INSTRUCTIONS FOR THE TASK:
Every line from the beginning of the data through the line containing "The width and height of the screenshot is (1568, 339)." should be reproduced exactly, and no further lines should be output.

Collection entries

================

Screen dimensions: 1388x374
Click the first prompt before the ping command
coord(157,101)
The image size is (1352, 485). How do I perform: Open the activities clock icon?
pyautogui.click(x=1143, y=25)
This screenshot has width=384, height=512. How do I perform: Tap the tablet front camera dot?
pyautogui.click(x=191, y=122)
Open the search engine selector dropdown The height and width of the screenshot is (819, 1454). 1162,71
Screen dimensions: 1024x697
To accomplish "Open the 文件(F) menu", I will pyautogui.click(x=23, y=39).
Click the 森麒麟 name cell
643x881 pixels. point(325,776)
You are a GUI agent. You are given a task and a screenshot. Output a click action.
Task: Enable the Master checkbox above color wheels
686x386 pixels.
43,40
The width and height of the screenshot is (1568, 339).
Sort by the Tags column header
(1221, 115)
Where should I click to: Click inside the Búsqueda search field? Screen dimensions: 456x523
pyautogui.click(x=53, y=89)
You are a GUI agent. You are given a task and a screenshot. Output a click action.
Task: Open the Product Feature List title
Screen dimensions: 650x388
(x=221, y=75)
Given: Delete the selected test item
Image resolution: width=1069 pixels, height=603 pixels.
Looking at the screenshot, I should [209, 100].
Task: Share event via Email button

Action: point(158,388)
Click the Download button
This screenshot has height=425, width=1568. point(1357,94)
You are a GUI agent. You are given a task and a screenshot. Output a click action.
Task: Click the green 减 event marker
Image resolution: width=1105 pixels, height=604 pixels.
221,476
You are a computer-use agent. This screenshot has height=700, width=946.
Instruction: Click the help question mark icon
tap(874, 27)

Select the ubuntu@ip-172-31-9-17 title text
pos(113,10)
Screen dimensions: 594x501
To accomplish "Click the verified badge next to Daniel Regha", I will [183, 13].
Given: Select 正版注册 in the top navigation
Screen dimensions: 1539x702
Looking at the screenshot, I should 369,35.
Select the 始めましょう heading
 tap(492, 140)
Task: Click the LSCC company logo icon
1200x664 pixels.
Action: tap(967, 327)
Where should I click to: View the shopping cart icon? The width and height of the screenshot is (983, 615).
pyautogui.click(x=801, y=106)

================

TASK OUTPUT:
Screen dimensions: 1388x374
Click the first prompt before the ping command
coord(157,101)
The image size is (1352, 485). How do I perform: Open the activities clock icon?
pyautogui.click(x=1143, y=25)
This screenshot has width=384, height=512. How do I perform: Tap the tablet front camera dot?
pyautogui.click(x=191, y=122)
Open the search engine selector dropdown The height and width of the screenshot is (819, 1454). 1162,71
Screen dimensions: 1024x697
To accomplish "Open the 文件(F) menu", I will pyautogui.click(x=23, y=39).
Click the 森麒麟 name cell
643x881 pixels. point(325,776)
You are a GUI agent. You are given a task and a screenshot. Output a click action.
Task: Enable the Master checkbox above color wheels
686x386 pixels.
43,40
The width and height of the screenshot is (1568, 339).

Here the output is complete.